The next day, five tea party Republicans voted against the first extension. The second one lost 54 Republicans. The third one lost 59 Republicans. What I took from that was, first, that the debt ceiling was going to be a lot more trouble than anyone realized. They did not want a negotiation there. There was a religious-like fervor on that point: Voting for the debt ceiling was a sin, and you can’t just sin a little.
Second, Boehner and Cantor were going to have a lot more trouble than anyone thought. And then the third thing was for all those who thought they could get a deal early, it was clear to me that there was no way they could come up with a compromise or agree to a deal before the deadline. Even if it was a great deal, the presumption would be that they gave up too much by not waiting till the last second, just like with Clinton. So there’s no way they won’t blow through the 22nd of July, the date that got set up for an early deadline.
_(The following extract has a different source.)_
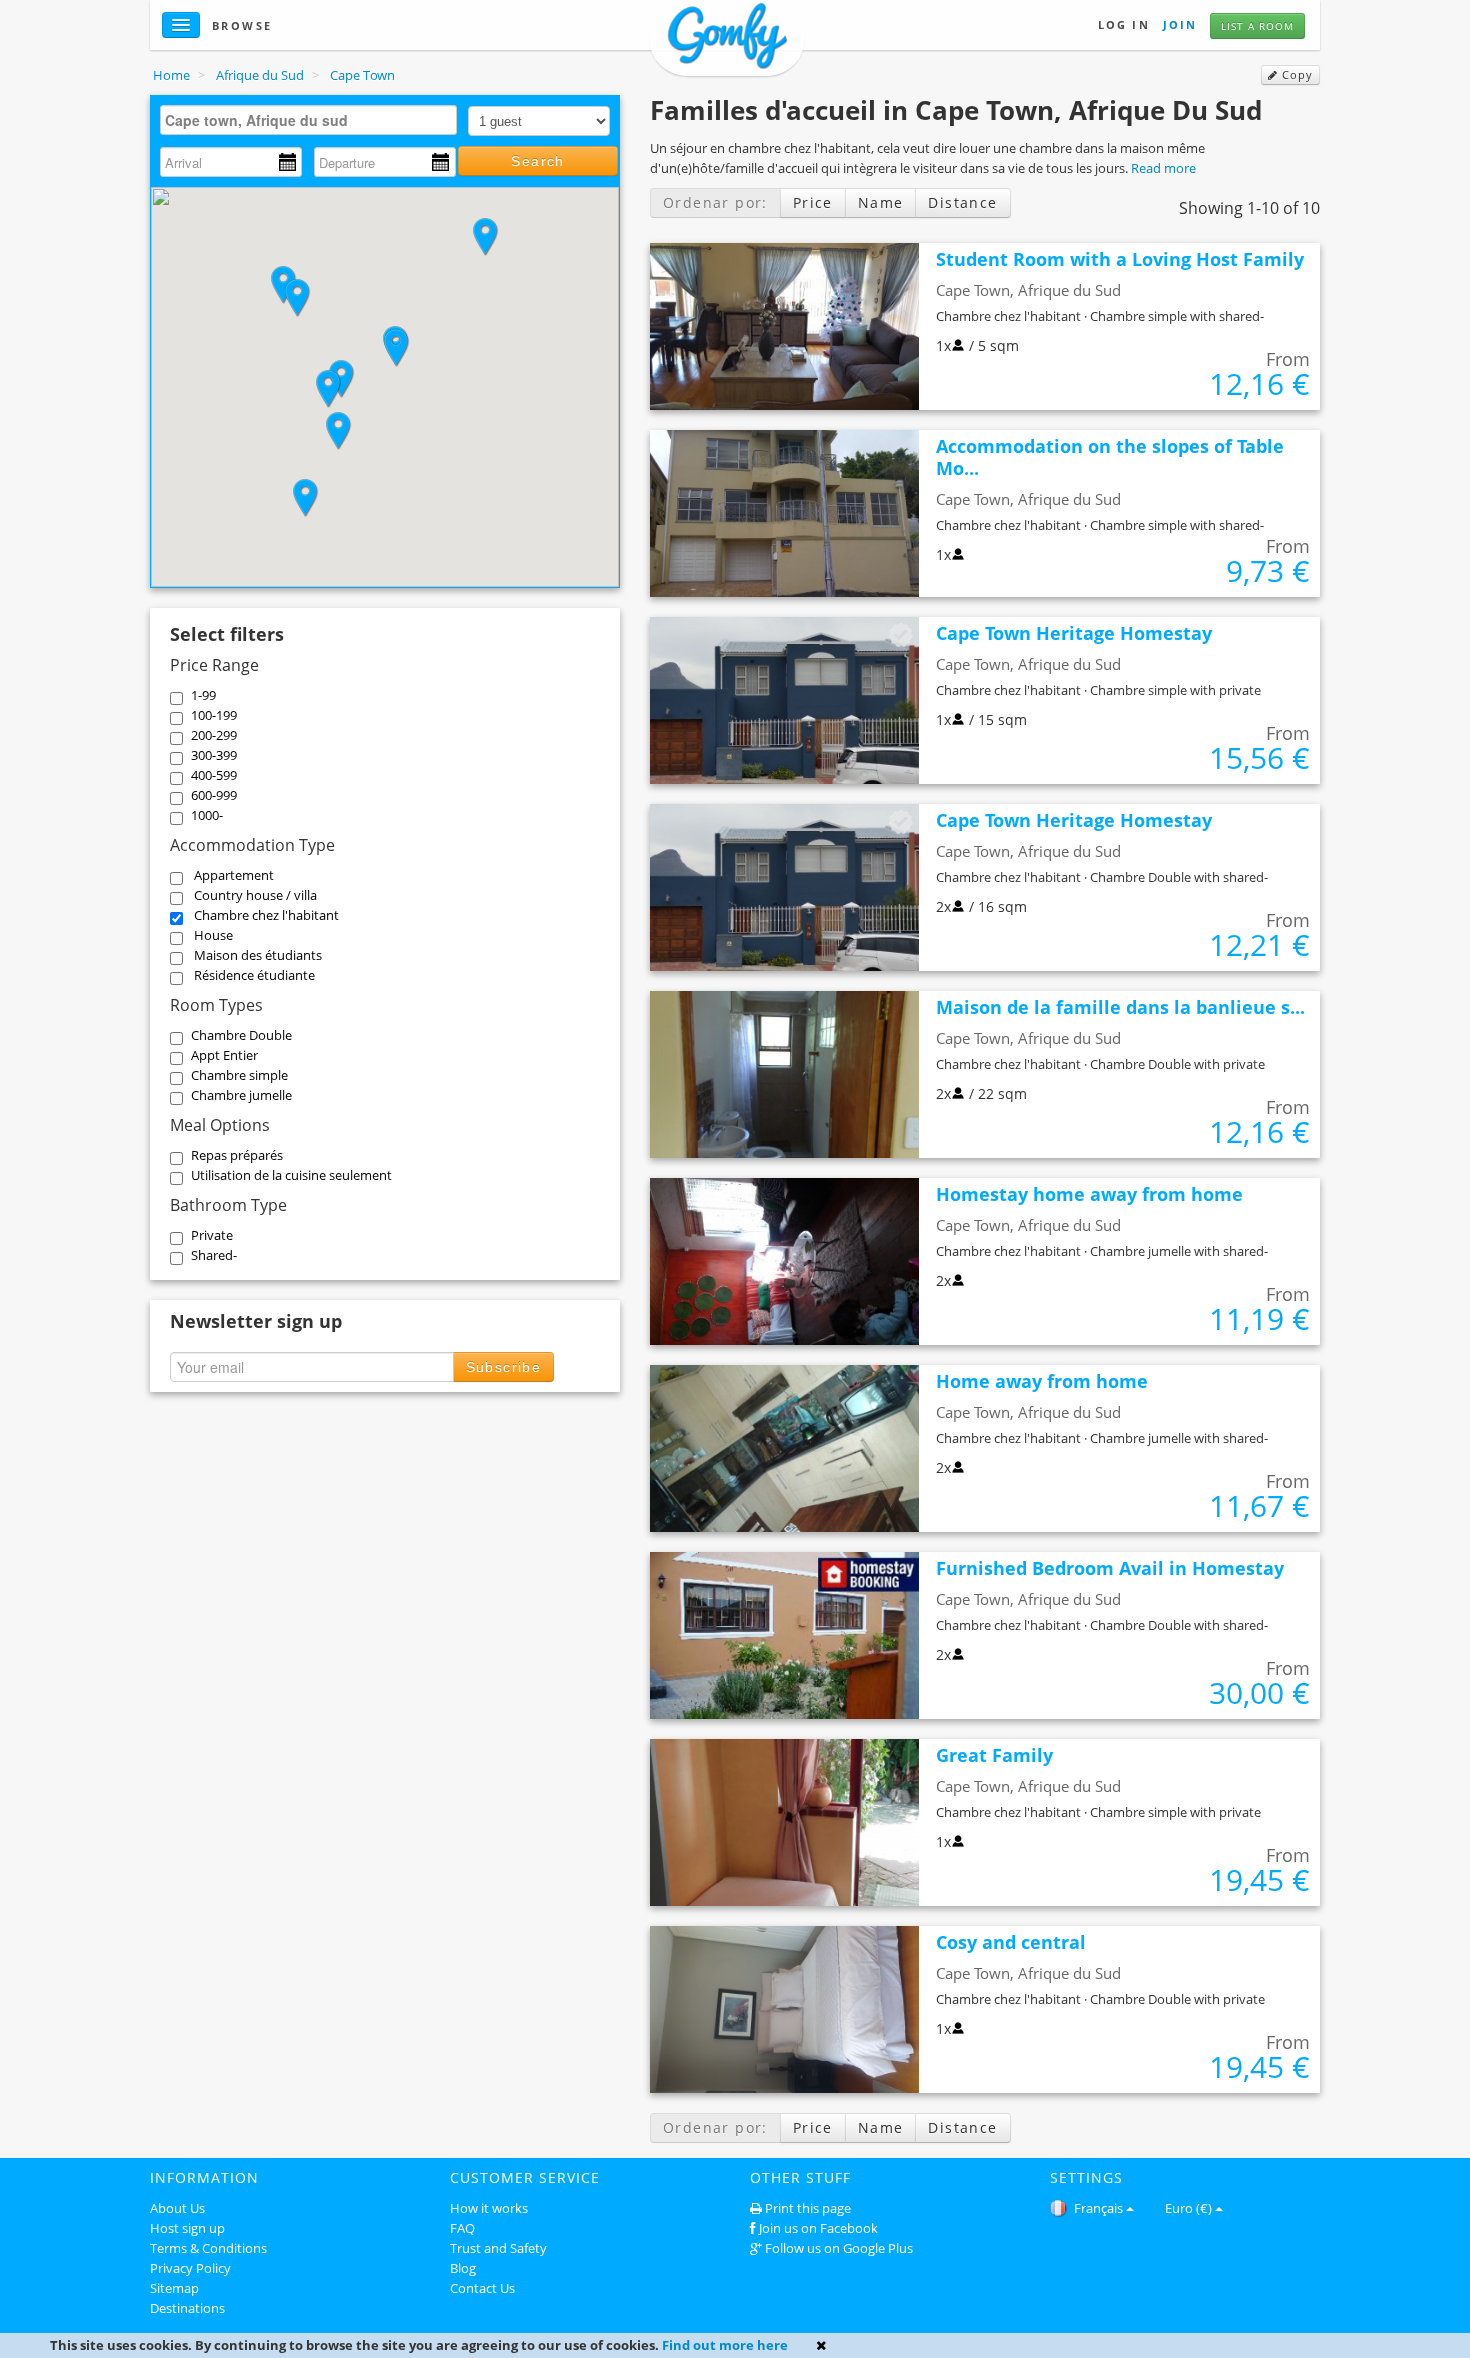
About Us (177, 2208)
EK: What do you think the chance is we see a deal before Aug. 2?
SC: Less than 50-50.
EK: What’s the scenario for that? Is it something like the talks seem like they’re going somewhere, and then whatever the negotiators come up with unexpectedly fails on the floor after the tea party whips on it?
SC: Something like that. In the back of my mind I keep remembering something Peter Orszag said, which was you were going to need a combination of Democrats and Republicans in the House, and the only way that vote would be acceptable for Boehner to schedule is after negative market reaction that spooks people.
It’s not unlike how TARP got through. The average member of Congress has got to be sitting there saying, ‘If I don’t vote for this, it’ll be a disaster, and if I do vote for it, it’ll be a disaster.’ So without the negative market effect, there’s not enough pressure. But remember Bachmann is running around saying there will be no negative effect.
EK: Which suggests to me that a market reaction could have a more significant effect on the psychology of some of these members of Congress than we give it credit for. They’re not prepared for it, and if it comes, it disproves some of the assumptions they’re working with.
SC: Right. And remember the general idea on Wall Street right now is that there will be a deal because there’s always a deal. But Wall Street works off of expectations. So if the market realizes they got this wrong, the reaction could be larger than expected.